- Opening Delimiter -

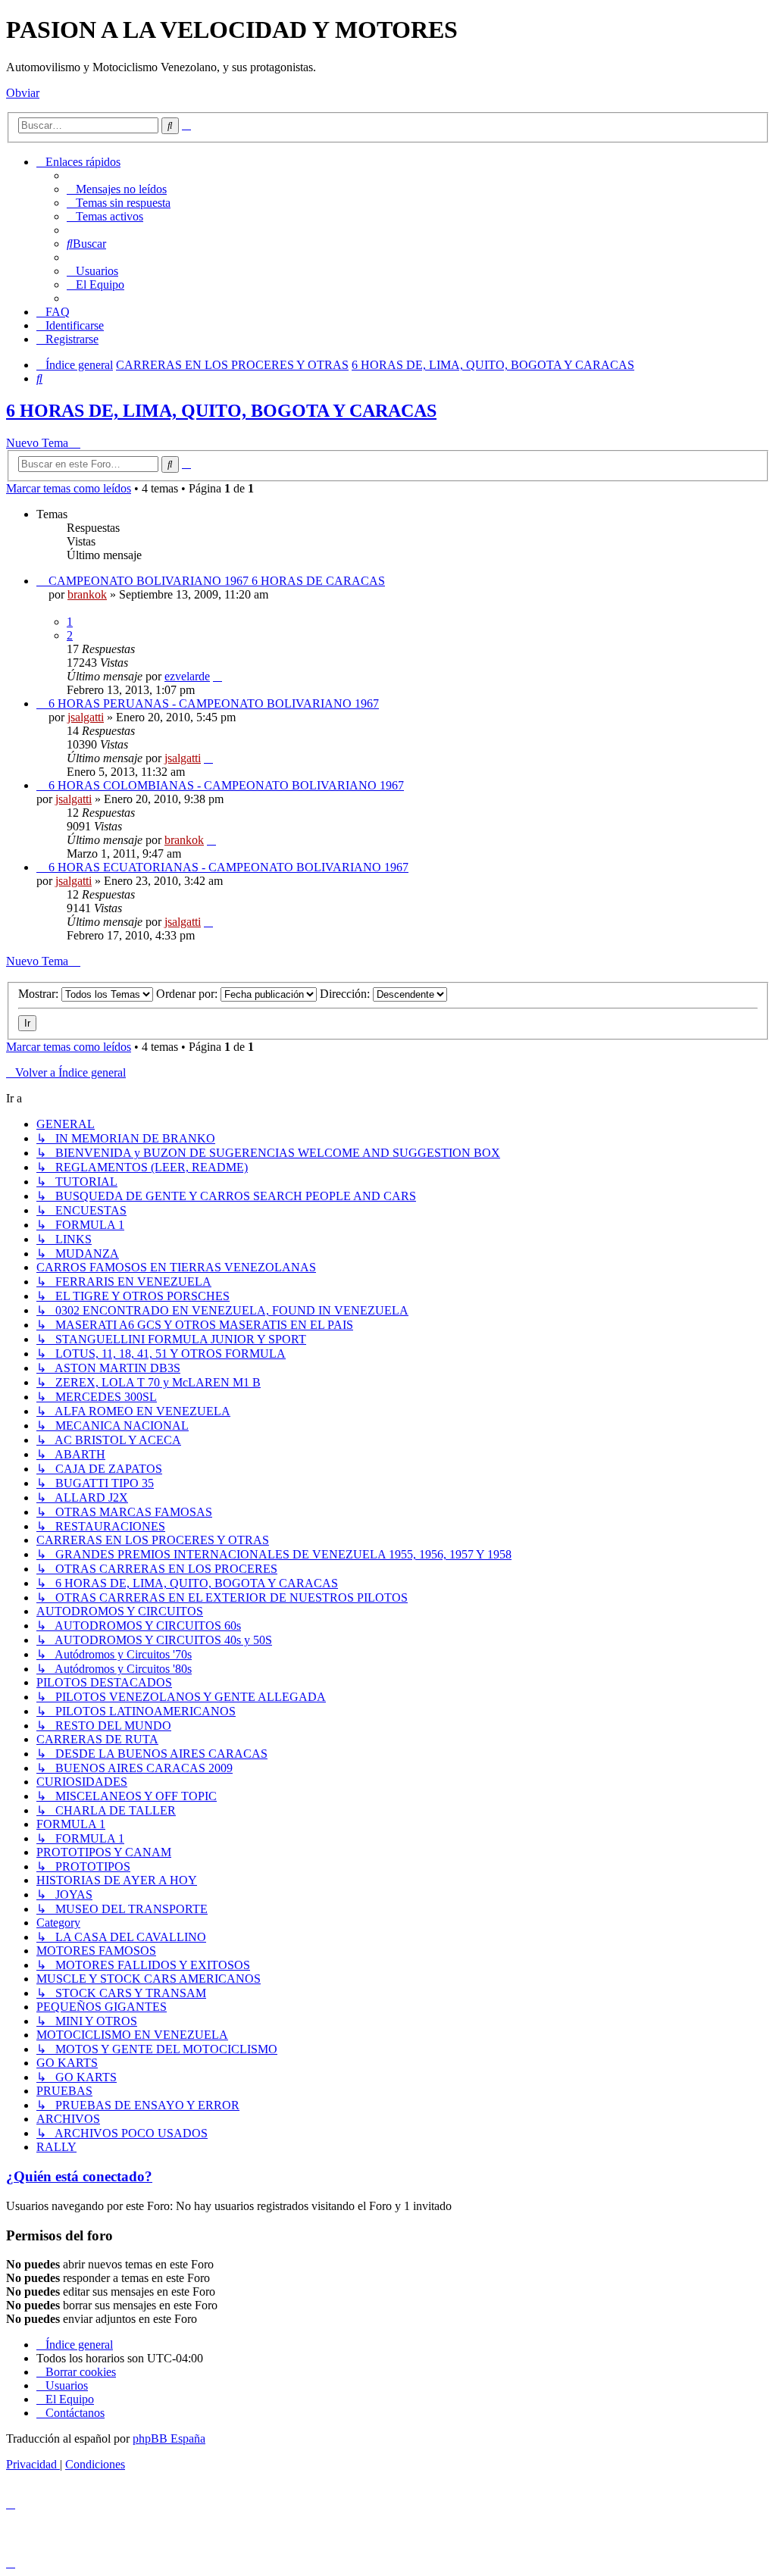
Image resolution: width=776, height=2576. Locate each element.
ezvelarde (187, 676)
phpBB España (169, 2438)
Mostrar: (39, 993)
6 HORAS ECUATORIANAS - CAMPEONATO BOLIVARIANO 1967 (228, 867)
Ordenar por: (188, 993)
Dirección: (346, 993)
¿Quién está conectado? (79, 2176)
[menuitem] (117, 189)
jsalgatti (85, 717)
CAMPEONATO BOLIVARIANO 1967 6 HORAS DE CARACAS (216, 580)
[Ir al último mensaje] (217, 676)
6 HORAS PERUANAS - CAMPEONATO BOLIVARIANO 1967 (213, 703)
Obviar (22, 92)
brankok (87, 594)
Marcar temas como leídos (68, 488)
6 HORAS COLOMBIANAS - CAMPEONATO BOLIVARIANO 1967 (226, 785)
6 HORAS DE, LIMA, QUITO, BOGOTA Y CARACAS (221, 410)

- Closing Delimiter -

** Exercise instructions **
The lines wanted are those from the one with "Marcar temas como leídos (68, 488)" through the last line of the records, repeated exactly and with both ends included.

** Problem solution **
Marcar temas como leídos (68, 488)
6 HORAS COLOMBIANAS - CAMPEONATO BOLIVARIANO 1967 (226, 785)
6 HORAS DE, LIMA, QUITO, BOGOTA Y CARACAS (221, 410)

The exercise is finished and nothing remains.